** BEGIN **

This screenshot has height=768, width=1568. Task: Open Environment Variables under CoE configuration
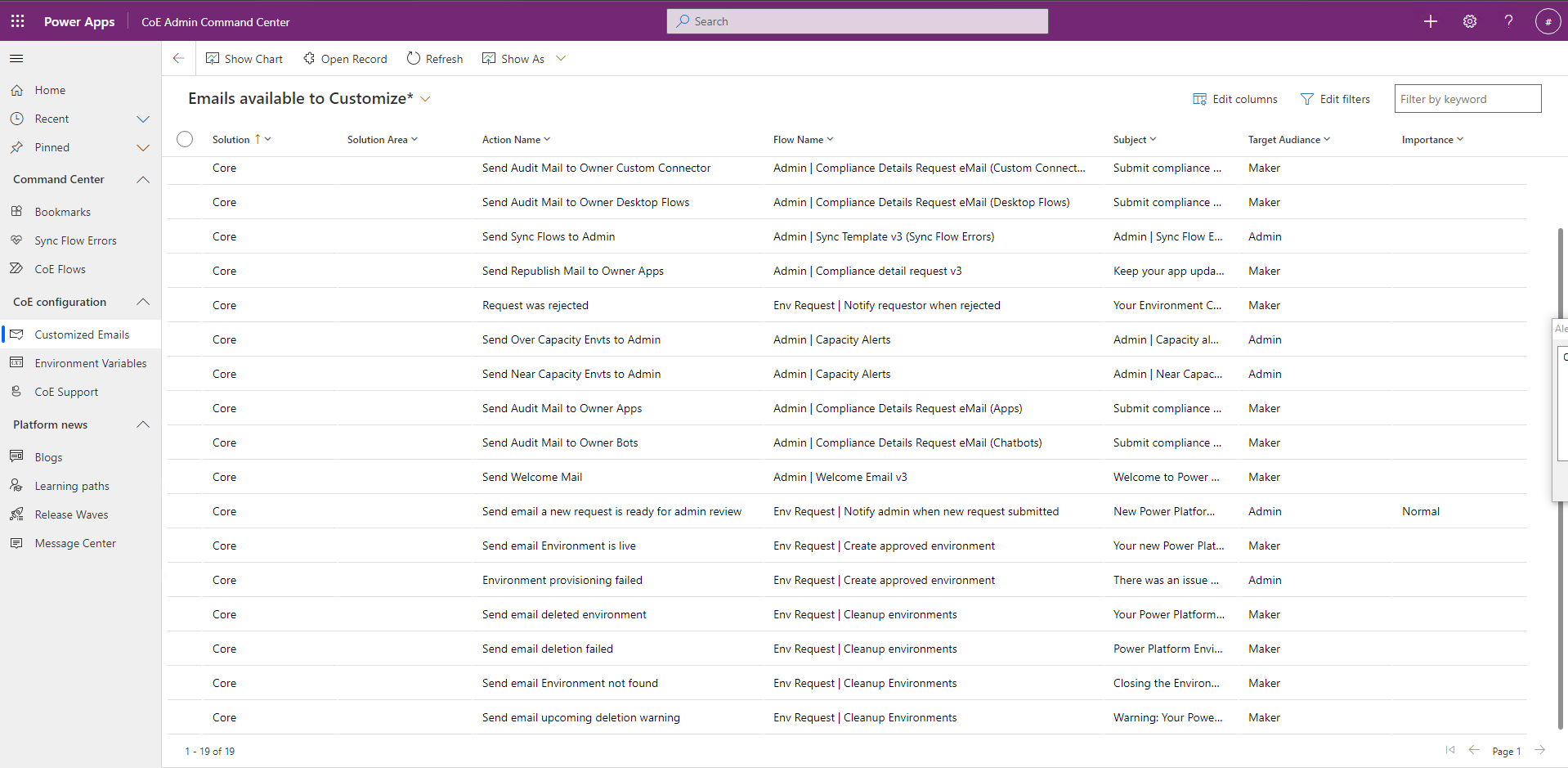coord(91,362)
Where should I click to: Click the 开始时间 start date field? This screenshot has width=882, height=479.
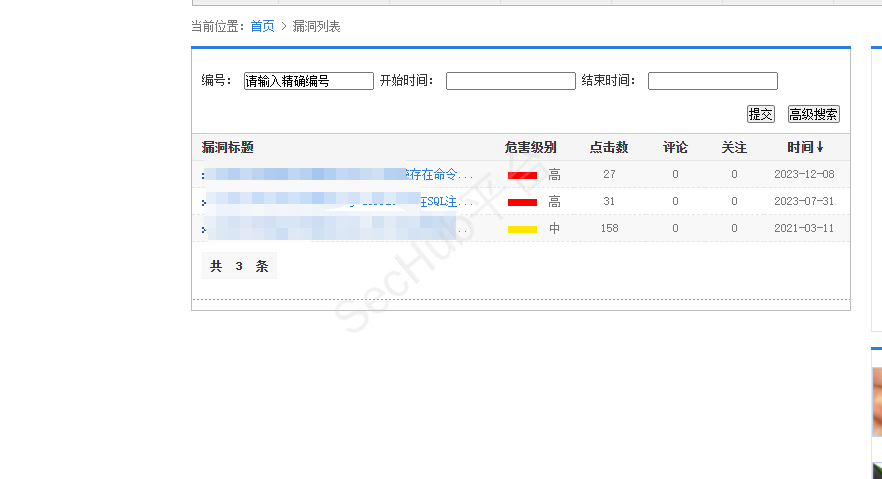coord(510,81)
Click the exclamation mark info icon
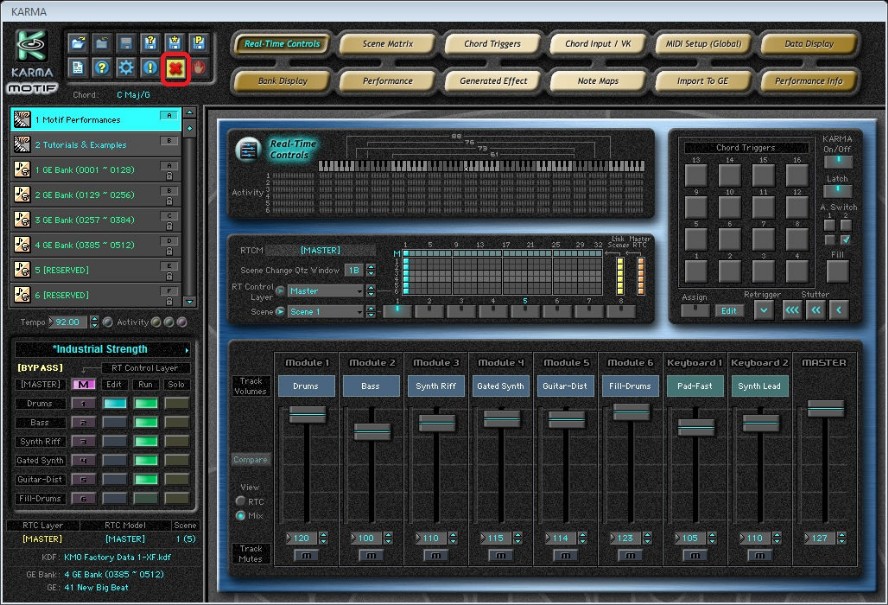 (x=150, y=68)
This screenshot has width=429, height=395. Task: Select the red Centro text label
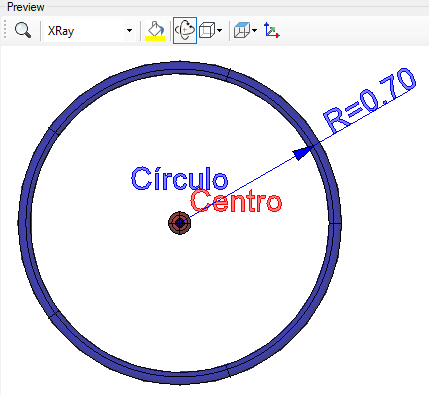coord(236,201)
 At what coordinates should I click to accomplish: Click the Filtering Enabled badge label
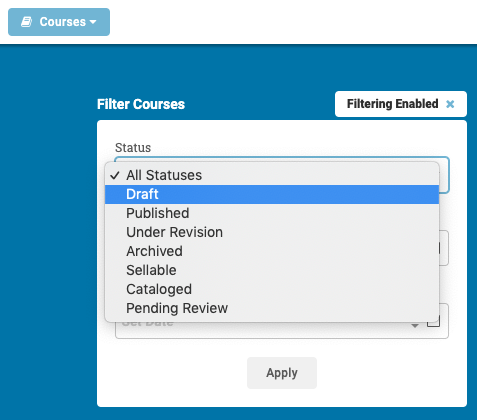(392, 104)
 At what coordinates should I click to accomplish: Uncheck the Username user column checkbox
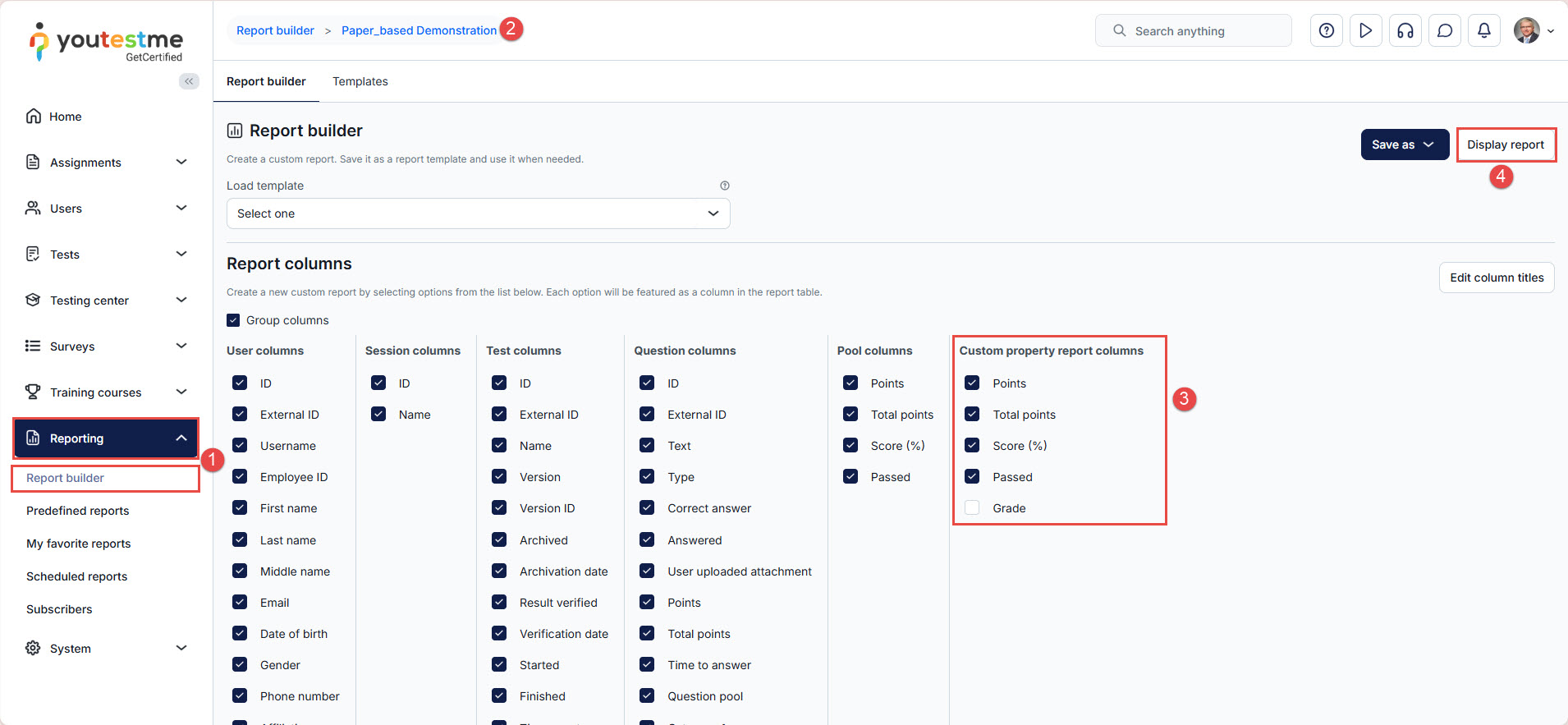click(x=240, y=446)
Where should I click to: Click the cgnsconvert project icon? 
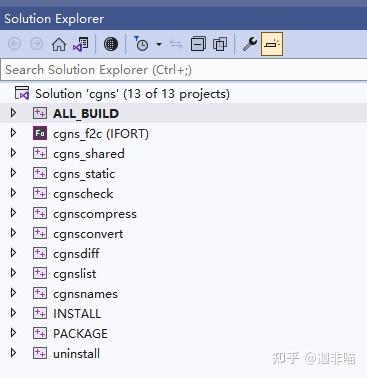tap(40, 233)
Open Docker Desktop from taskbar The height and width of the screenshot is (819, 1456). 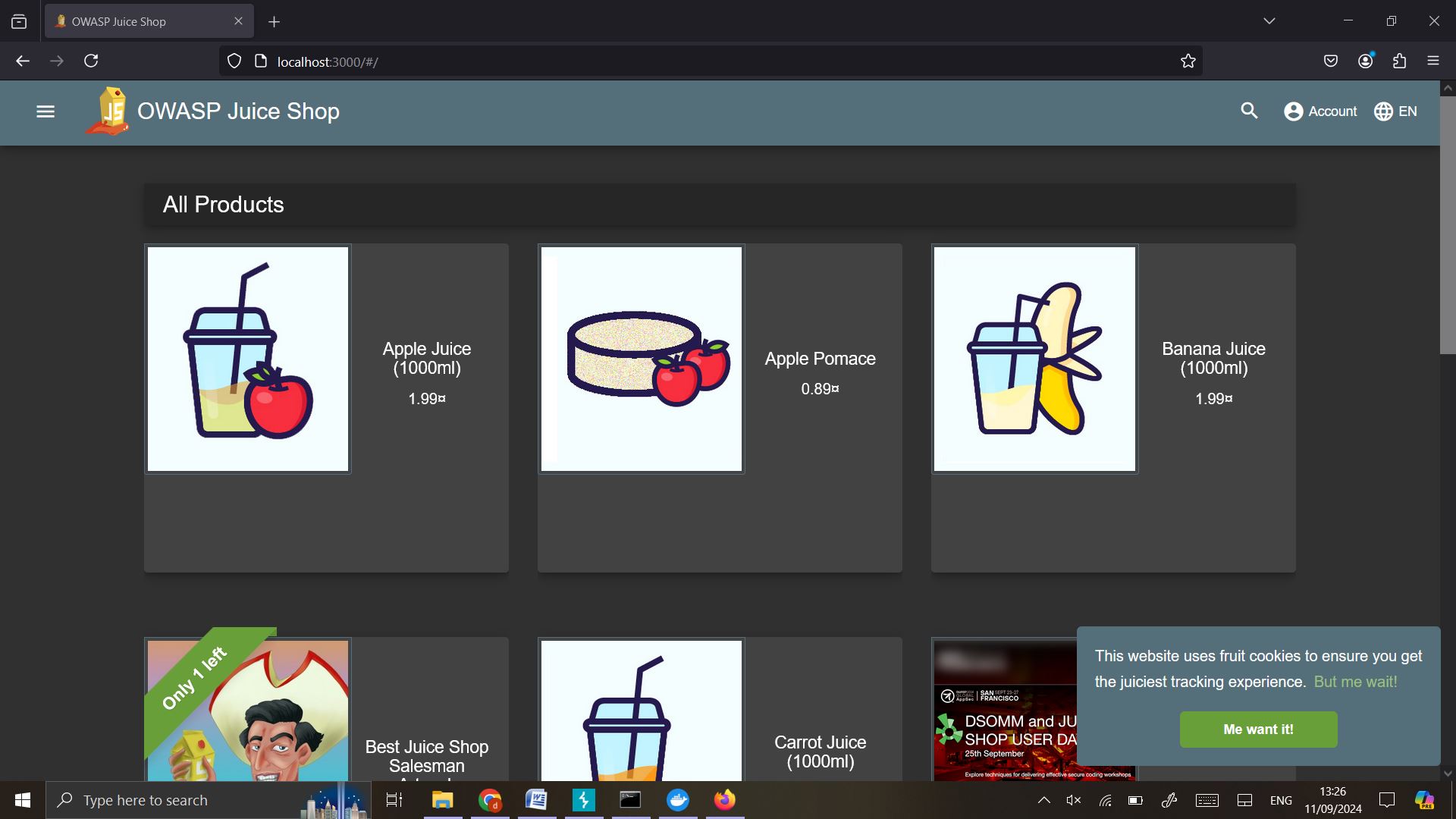pyautogui.click(x=678, y=800)
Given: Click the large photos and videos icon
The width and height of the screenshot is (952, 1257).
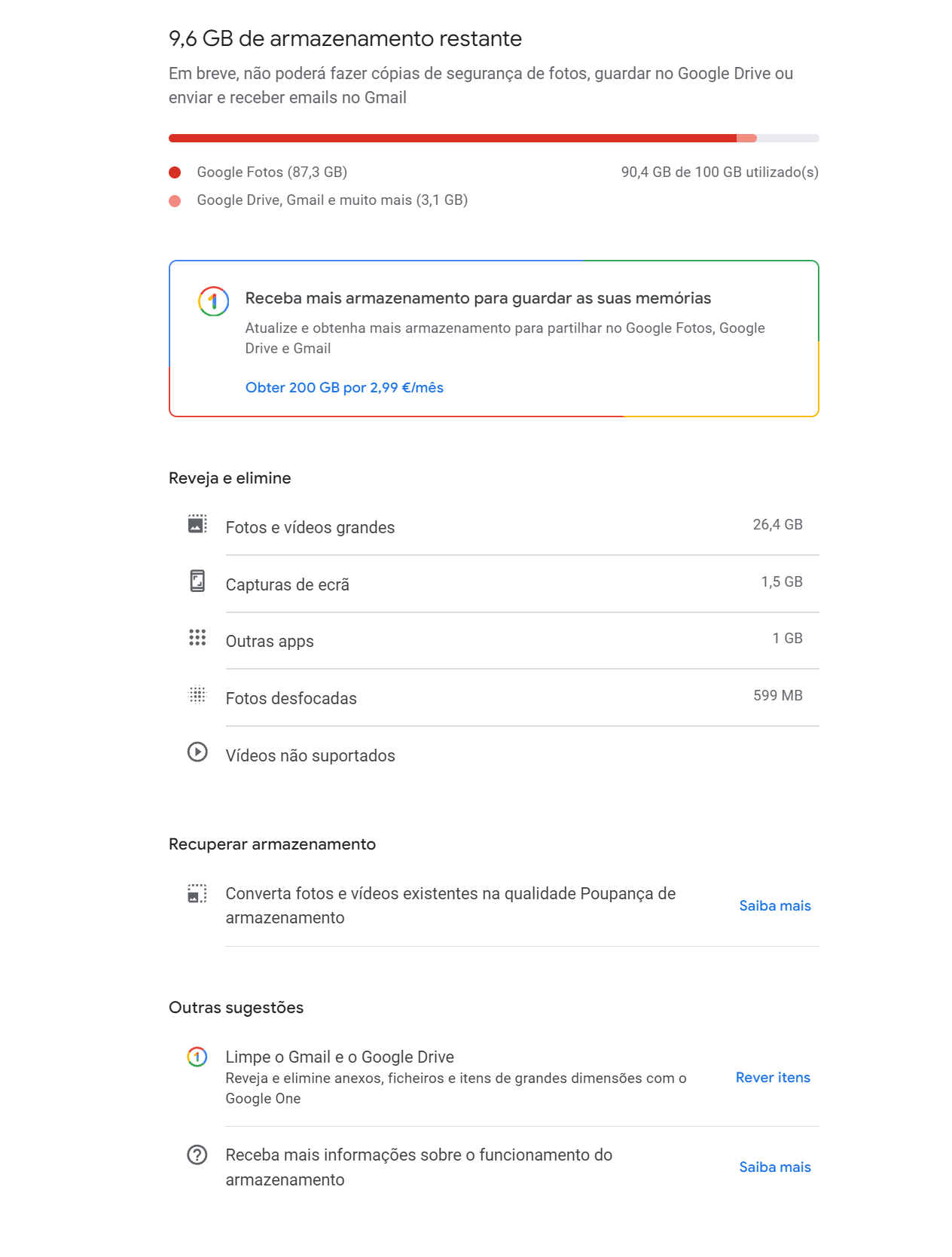Looking at the screenshot, I should 197,524.
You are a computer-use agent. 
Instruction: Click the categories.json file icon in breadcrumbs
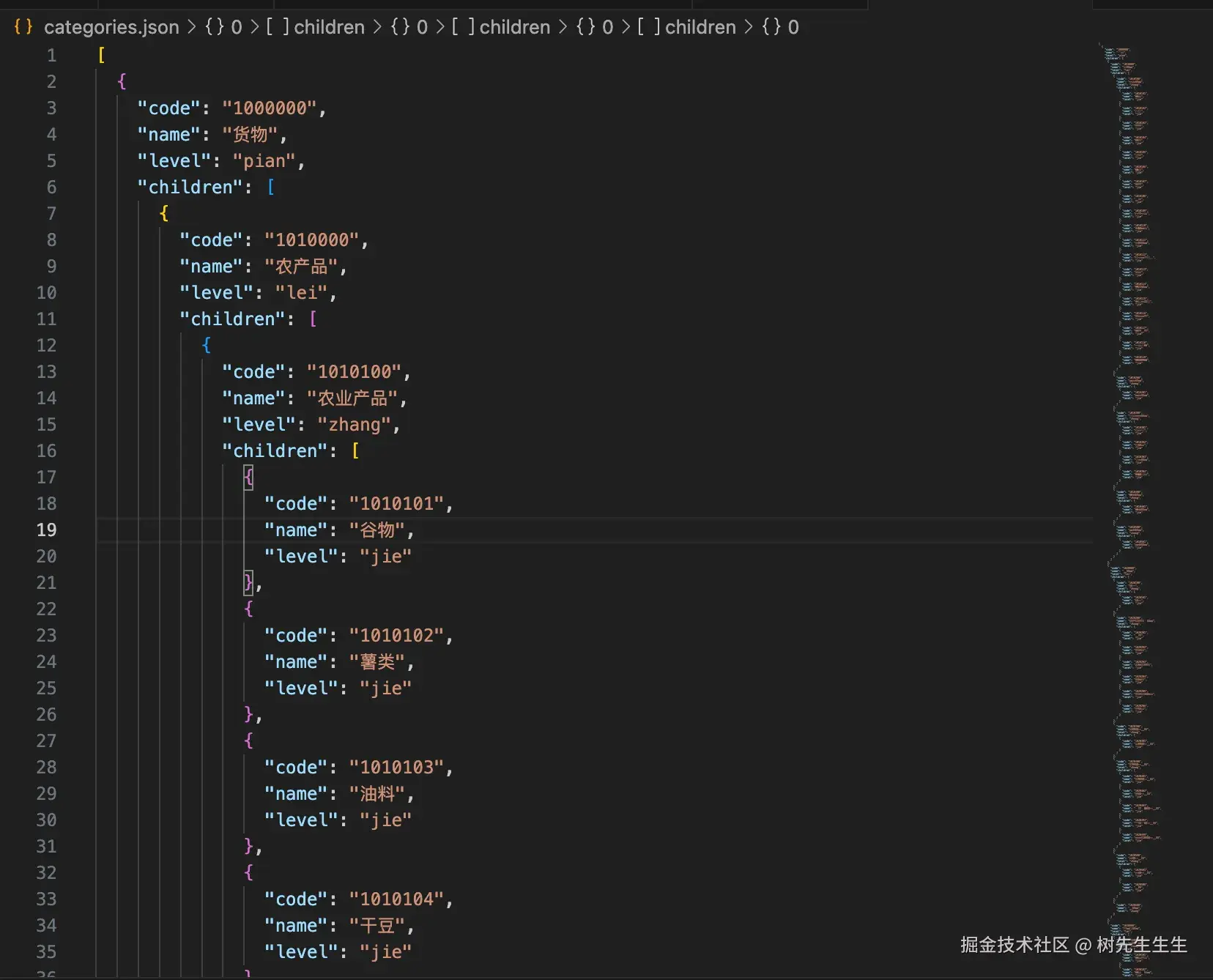click(23, 27)
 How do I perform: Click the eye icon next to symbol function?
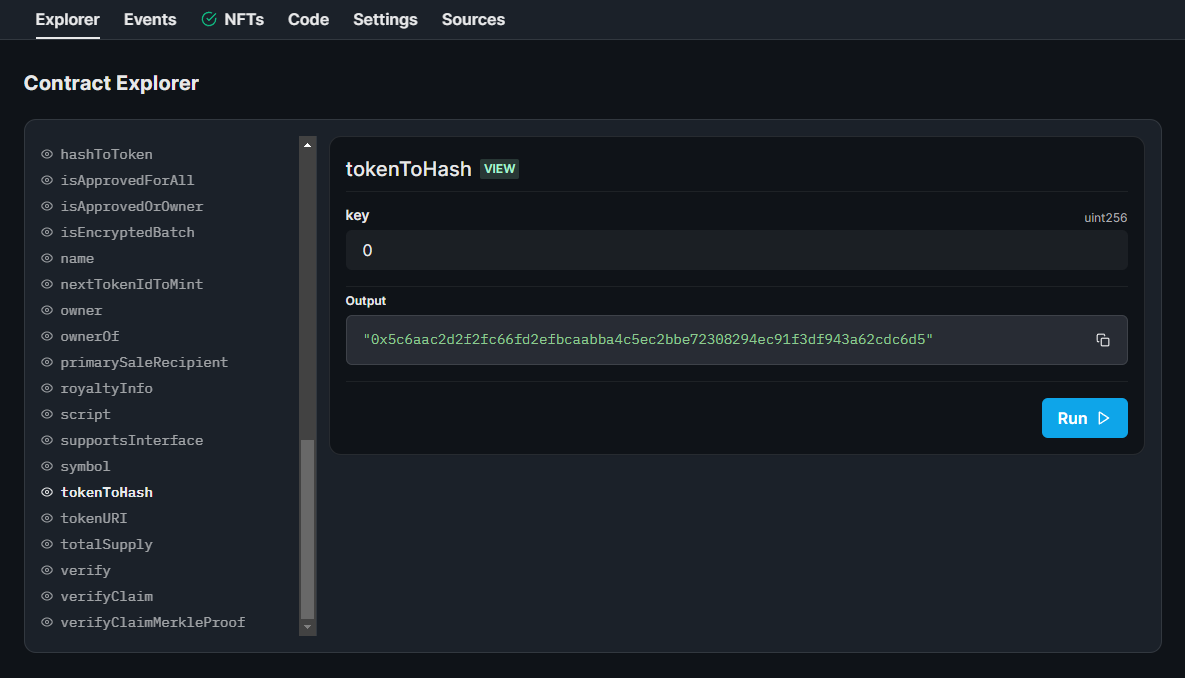point(46,466)
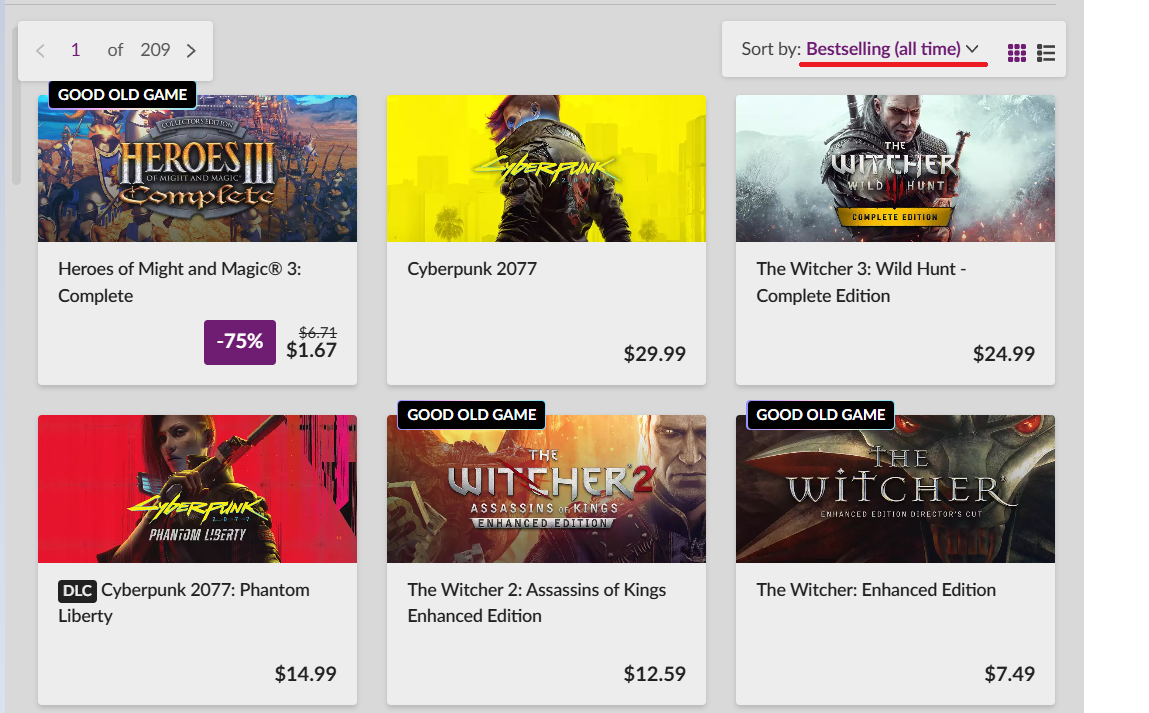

** END **

> [THE EXERCISE]
Starting at the line that has "You are a computer-use agent." and continuing through the end of the material, can you give those lines again with each "icon" renamed to "button", everything else unchanged and the pictures left out?

> [SOLUTION TO THE PROBLEM]
You are a computer-use agent. 
Instruction: Click the categories.json file button in breadcrumbs
click(23, 27)
 How do I perform: Click the eye button next to symbol function?
point(46,466)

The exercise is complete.